EXERCISE: If a line in the listing carries the word "computer", return a copy of that line.

START DATA UNDER STUDY

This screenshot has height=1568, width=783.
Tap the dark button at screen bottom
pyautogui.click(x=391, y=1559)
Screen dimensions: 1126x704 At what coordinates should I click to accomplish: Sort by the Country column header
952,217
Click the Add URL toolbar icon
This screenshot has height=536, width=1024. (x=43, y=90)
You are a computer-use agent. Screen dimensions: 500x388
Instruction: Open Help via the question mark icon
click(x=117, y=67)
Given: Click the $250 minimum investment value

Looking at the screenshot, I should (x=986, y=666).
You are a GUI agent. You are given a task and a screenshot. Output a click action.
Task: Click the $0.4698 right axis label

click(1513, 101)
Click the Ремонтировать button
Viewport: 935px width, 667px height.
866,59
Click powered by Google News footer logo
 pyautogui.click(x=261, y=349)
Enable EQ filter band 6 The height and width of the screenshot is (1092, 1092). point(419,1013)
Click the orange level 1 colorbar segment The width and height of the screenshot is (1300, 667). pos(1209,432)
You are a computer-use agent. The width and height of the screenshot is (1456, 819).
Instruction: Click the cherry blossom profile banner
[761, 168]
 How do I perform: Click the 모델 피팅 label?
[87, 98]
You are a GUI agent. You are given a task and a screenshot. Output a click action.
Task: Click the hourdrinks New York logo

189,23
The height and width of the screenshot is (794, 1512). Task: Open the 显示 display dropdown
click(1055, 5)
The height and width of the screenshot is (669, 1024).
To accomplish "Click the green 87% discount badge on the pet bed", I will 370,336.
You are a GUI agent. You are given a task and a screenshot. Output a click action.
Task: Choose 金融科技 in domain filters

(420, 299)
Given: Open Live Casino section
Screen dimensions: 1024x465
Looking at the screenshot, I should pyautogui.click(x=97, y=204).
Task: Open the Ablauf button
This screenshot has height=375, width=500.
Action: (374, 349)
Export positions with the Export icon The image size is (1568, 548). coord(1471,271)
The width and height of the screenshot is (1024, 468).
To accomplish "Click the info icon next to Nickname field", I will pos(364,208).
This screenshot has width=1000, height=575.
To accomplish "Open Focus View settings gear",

END DATA UNDER STUDY

REPLY TO THE TASK:
You are a computer-use agent. Screen dimensions: 500x388
You are a computer-use agent. The width and height of the screenshot is (1456, 819).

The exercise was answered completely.